Start of Information provided
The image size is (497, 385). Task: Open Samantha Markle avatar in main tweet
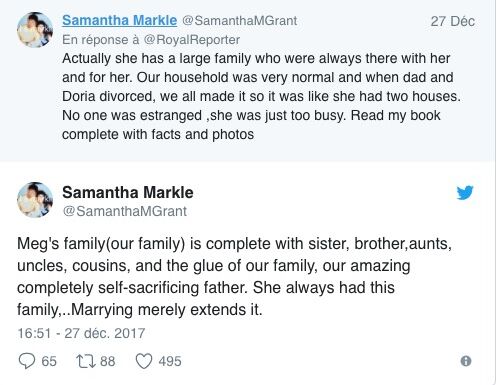tap(35, 200)
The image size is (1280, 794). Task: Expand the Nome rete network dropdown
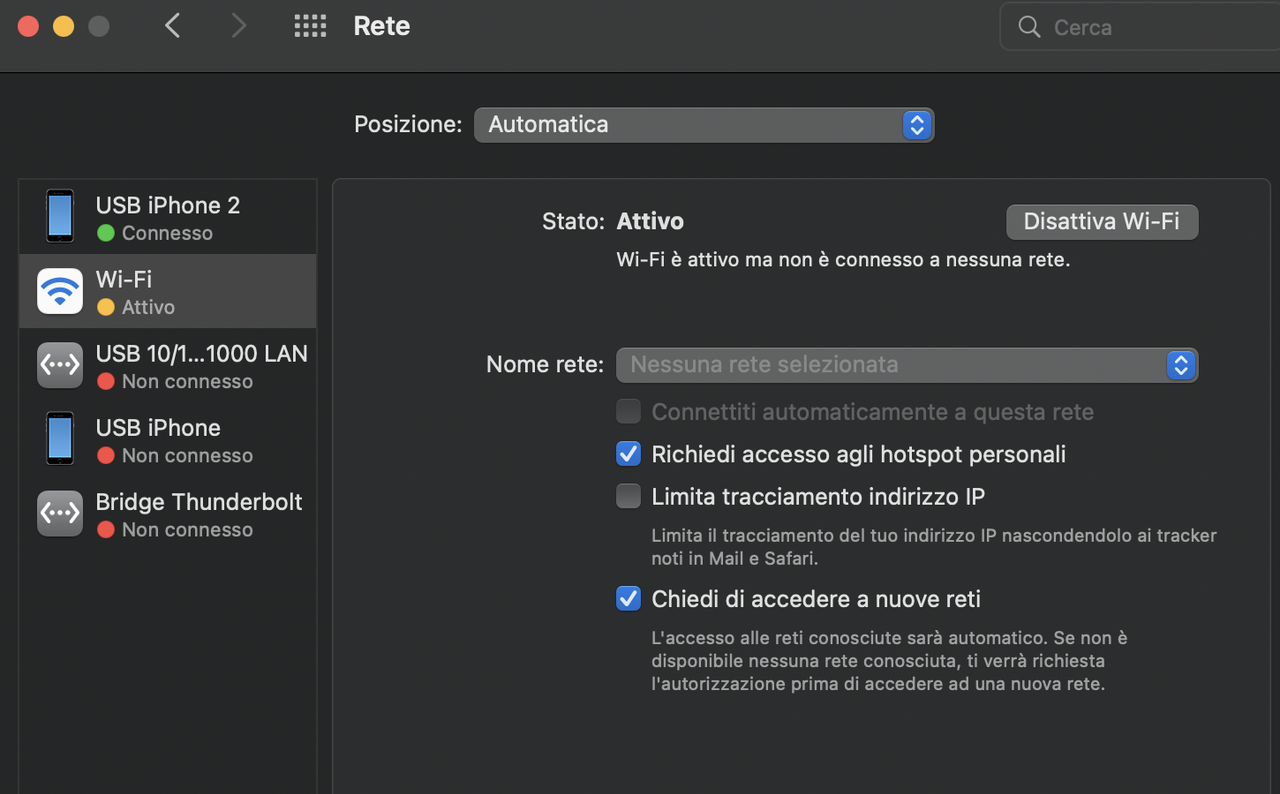907,365
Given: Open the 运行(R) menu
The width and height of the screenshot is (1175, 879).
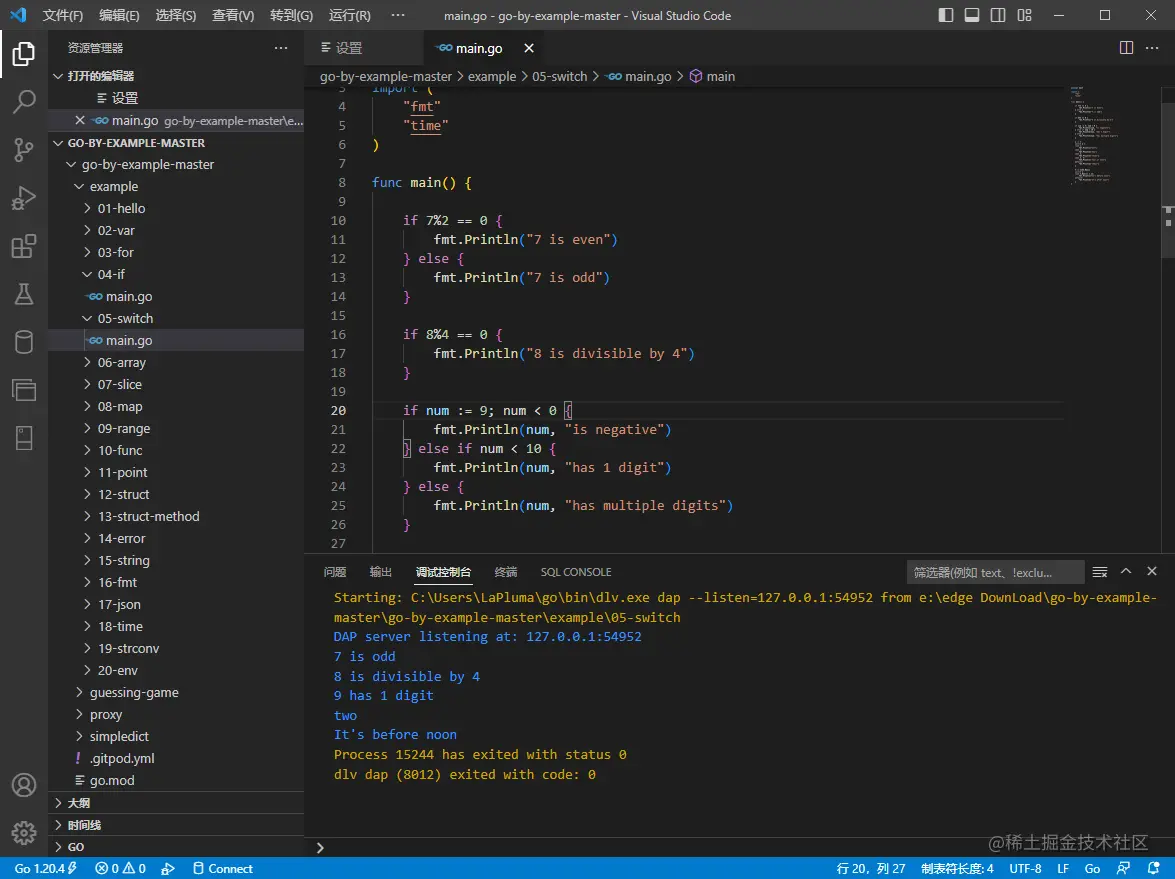Looking at the screenshot, I should point(349,16).
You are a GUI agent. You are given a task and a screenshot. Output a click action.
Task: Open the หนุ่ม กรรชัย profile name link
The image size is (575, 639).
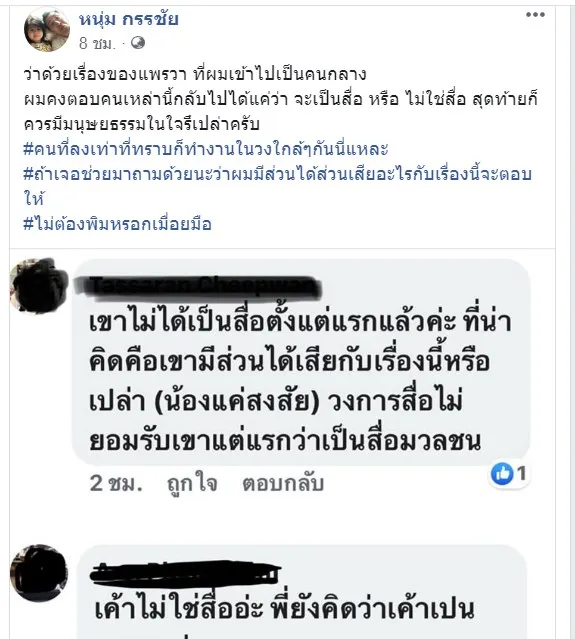(128, 19)
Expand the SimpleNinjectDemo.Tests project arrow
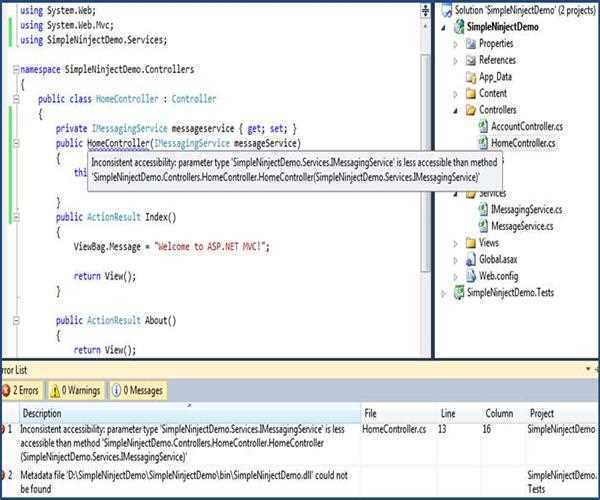 [445, 292]
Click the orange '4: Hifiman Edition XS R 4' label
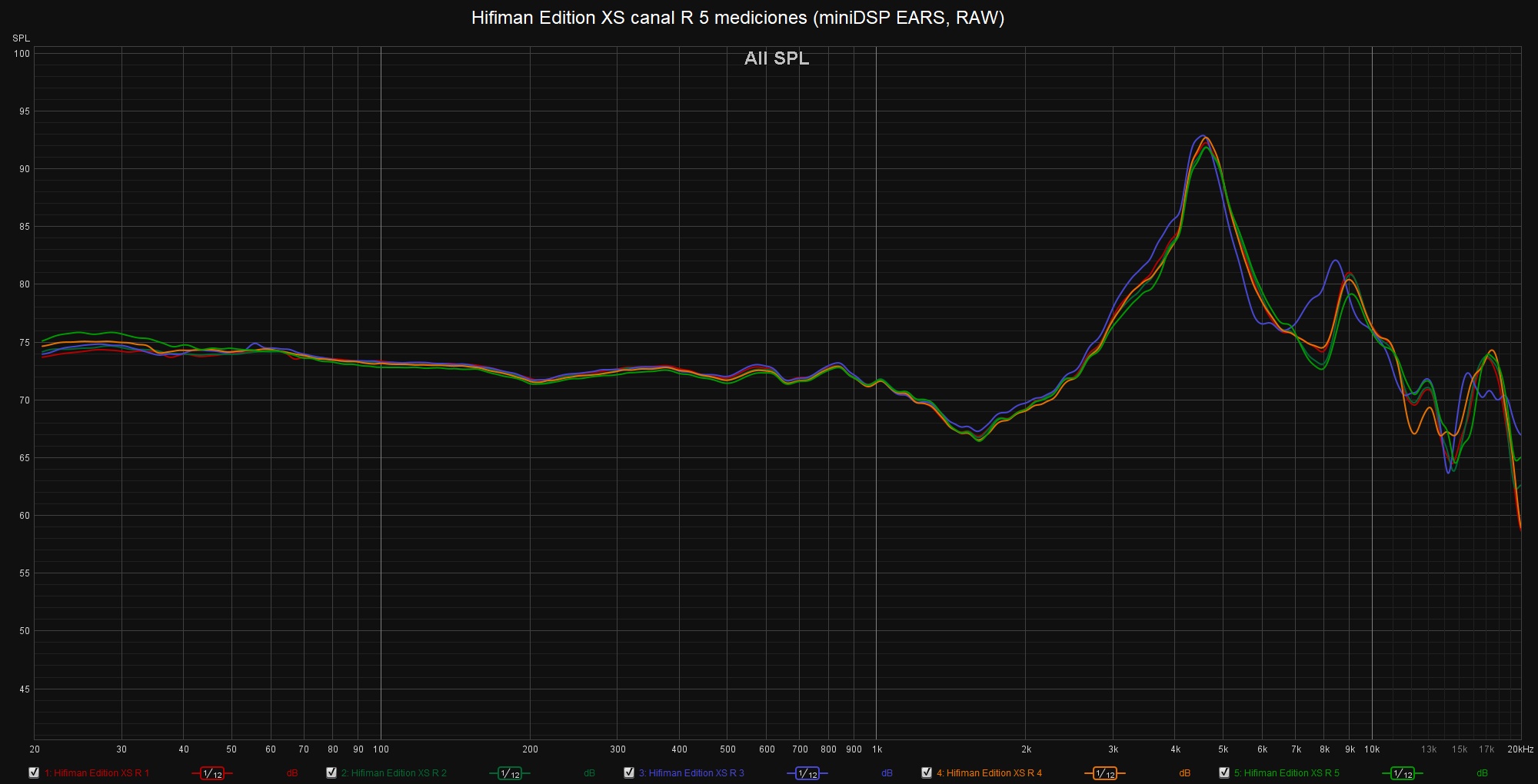The image size is (1538, 784). pyautogui.click(x=989, y=773)
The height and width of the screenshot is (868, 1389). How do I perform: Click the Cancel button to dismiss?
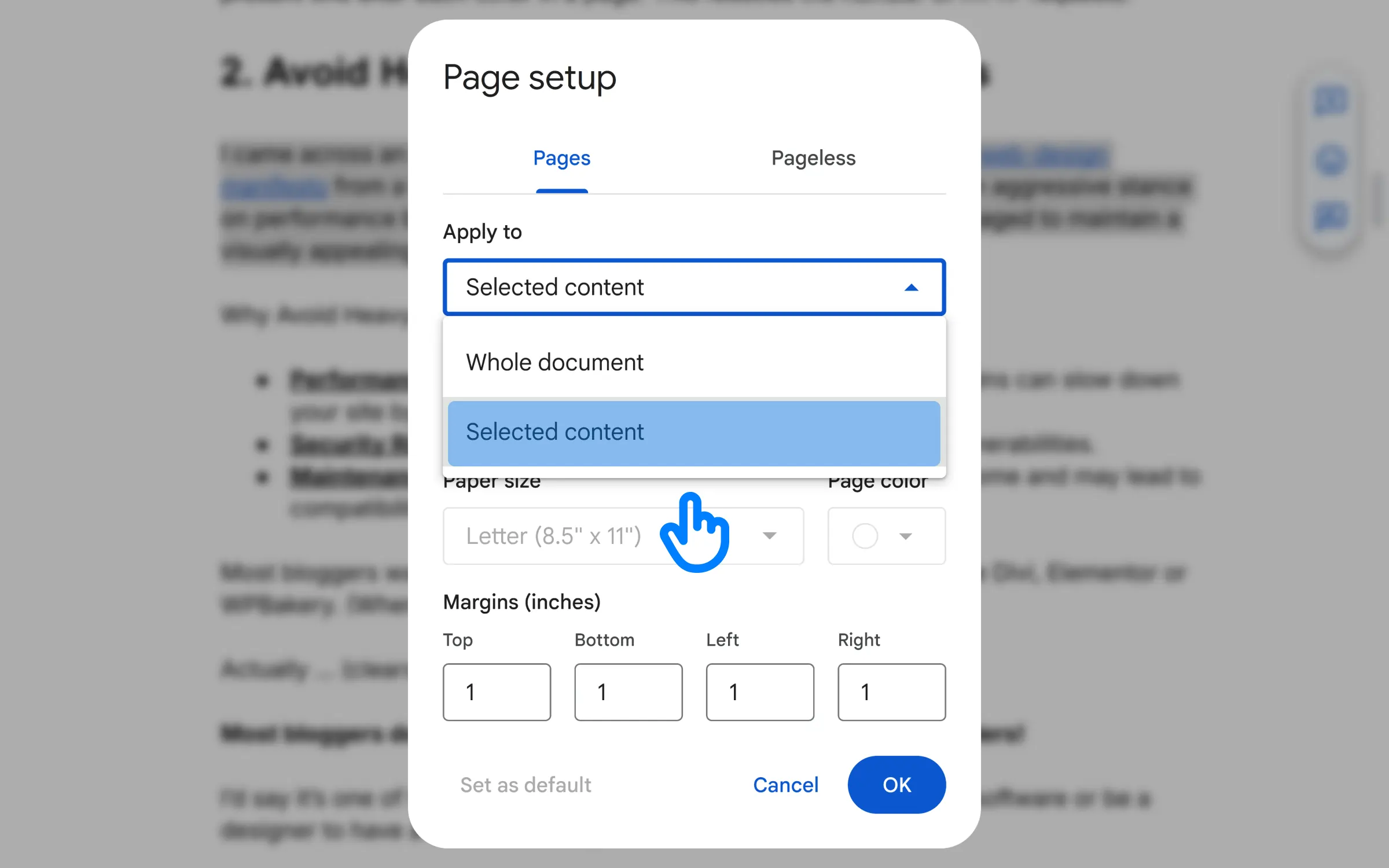coord(786,784)
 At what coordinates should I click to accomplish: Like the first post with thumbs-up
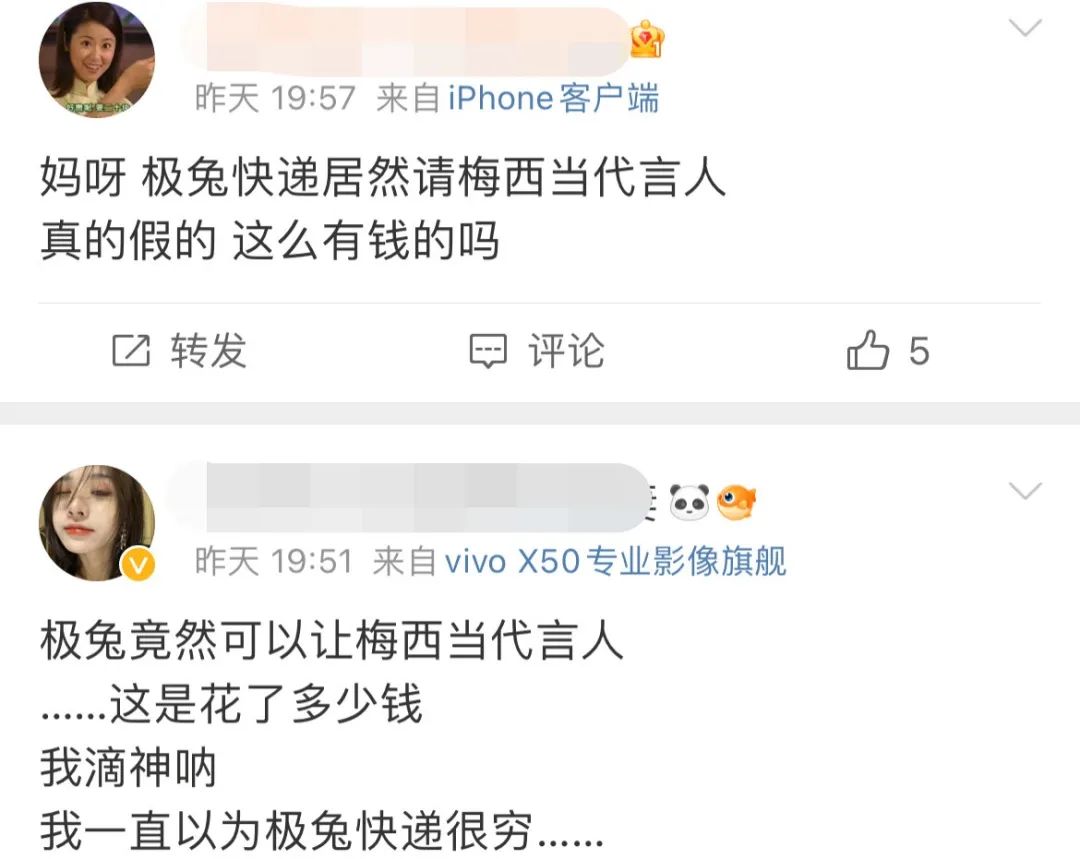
End of Information provided
**Exercise**
Return each entry exactly as given. Leave the images out.

**Task output**
The image size is (497, 385). Task: Open Samantha Markle avatar in main tweet
tap(35, 200)
The image size is (1280, 794). Task: Expand the Nome rete network dropdown
907,365
Given: Open the 运行(R) menu
The width and height of the screenshot is (1175, 879).
Looking at the screenshot, I should point(349,16).
You are a GUI agent. You are given a task and a screenshot. Output a click action.
Task: Open the หนุ่ม กรรชัย profile name link
The image size is (575, 639).
(128, 19)
Expand the SimpleNinjectDemo.Tests project arrow
 [445, 292]
Click the orange '4: Hifiman Edition XS R 4' label
The image size is (1538, 784). pyautogui.click(x=989, y=773)
The height and width of the screenshot is (868, 1389). How do I perform: Click the Cancel button to dismiss?
coord(786,784)
 At what coordinates should I click to accomplish: Like the first post with thumbs-up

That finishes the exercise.